### What is being asked
Of all the lines below, output only those starting at the one with "[English] (363, 236)" and ending at the one with "[Balıkesir Birlik Gazetesi", both ends included, exactly as written.

[Dataset entries]
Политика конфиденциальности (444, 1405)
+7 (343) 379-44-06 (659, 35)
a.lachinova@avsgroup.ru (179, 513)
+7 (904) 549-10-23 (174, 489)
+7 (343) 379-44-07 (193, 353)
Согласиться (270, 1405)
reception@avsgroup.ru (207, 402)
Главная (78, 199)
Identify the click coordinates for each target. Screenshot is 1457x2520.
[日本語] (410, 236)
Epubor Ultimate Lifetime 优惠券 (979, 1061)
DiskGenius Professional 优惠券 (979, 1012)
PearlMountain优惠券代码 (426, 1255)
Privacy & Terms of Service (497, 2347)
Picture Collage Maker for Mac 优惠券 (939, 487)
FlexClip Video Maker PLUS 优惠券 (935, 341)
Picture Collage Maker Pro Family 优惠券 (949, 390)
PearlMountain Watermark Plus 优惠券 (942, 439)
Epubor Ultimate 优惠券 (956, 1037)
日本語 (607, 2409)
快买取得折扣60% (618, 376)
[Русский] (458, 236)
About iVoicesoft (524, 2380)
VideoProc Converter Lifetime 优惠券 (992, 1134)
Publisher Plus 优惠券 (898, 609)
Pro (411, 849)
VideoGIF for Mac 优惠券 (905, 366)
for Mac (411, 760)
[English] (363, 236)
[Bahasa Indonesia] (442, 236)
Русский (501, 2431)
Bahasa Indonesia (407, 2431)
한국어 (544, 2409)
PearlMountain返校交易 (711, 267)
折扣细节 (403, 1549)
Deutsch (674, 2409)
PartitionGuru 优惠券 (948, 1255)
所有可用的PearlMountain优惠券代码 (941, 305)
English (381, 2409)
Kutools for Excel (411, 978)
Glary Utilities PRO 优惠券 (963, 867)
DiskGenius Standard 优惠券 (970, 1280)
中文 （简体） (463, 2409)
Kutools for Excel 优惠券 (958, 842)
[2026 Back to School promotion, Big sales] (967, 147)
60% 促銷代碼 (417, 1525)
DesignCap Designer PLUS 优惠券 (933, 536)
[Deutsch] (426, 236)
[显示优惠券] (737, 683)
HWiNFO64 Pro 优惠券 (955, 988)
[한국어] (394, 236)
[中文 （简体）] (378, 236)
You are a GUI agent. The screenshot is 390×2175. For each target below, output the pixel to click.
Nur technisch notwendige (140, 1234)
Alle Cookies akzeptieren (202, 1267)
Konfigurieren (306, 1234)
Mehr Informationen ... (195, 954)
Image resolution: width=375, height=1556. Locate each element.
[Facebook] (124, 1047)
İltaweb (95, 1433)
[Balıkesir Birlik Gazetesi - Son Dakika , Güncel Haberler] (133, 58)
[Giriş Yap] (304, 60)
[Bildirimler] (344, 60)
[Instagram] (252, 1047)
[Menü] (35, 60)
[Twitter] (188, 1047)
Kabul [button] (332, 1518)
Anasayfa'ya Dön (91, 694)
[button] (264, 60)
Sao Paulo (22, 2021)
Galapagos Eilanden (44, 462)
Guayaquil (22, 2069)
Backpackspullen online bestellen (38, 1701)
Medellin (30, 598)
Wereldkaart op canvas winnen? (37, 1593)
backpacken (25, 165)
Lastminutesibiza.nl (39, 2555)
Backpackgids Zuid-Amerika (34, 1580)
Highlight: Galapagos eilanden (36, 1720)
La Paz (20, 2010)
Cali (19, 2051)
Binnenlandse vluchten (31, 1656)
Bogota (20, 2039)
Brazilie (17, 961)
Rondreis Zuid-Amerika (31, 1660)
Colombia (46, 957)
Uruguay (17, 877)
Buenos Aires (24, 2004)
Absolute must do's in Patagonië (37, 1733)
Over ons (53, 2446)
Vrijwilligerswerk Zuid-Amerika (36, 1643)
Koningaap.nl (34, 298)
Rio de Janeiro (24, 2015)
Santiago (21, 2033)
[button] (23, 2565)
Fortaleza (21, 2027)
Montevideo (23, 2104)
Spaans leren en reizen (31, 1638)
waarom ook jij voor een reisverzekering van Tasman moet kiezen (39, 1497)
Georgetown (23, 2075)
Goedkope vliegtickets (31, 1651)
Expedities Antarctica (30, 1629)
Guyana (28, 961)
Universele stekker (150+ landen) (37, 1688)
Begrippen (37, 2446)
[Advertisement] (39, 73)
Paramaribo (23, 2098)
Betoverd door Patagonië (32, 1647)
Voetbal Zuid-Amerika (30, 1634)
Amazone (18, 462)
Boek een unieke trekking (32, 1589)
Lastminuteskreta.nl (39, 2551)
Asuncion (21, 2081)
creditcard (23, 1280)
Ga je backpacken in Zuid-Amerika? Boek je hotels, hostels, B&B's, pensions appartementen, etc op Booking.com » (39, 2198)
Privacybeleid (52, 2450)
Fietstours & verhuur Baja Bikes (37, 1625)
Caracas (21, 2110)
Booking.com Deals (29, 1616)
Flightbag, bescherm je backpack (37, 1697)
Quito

### Solution to this exercise
[English] (363, 236)
[Bahasa Indonesia] (442, 236)
Русский (501, 2431)
Bahasa Indonesia (407, 2431)
한국어 (544, 2409)
PearlMountain返校交易 (711, 267)
折扣细节 (403, 1549)
Deutsch (674, 2409)
PartitionGuru 优惠券 (948, 1255)
所有可用的PearlMountain优惠券代码 (941, 305)
English (381, 2409)
Kutools for Excel (411, 978)
Glary Utilities PRO 优惠券 (963, 867)
DiskGenius Standard 优惠券 (970, 1280)
中文 （简体） (463, 2409)
Kutools for Excel 优惠券 (958, 842)
[2026 Back to School promotion, Big sales] (967, 147)
60% 促銷代碼 (417, 1525)
DesignCap Designer PLUS 优惠券 (933, 536)
[Deutsch] (426, 236)
[显示优惠券] (737, 683)
HWiNFO64 Pro 优惠券 (955, 988)
[한국어] (394, 236)
[中文 （简体）] (378, 236)
You are a GUI agent. The screenshot is 390×2175. For each target below, output the pixel to click.
Nur technisch notwendige (140, 1234)
Alle Cookies akzeptieren (202, 1267)
Konfigurieren (306, 1234)
Mehr Informationen ... (195, 954)
Image resolution: width=375, height=1556. Locate each element.
[Facebook] (124, 1047)
İltaweb (95, 1433)
[Balıkesir Birlik Gazetesi - Son Dakika , Güncel Haberler] (133, 58)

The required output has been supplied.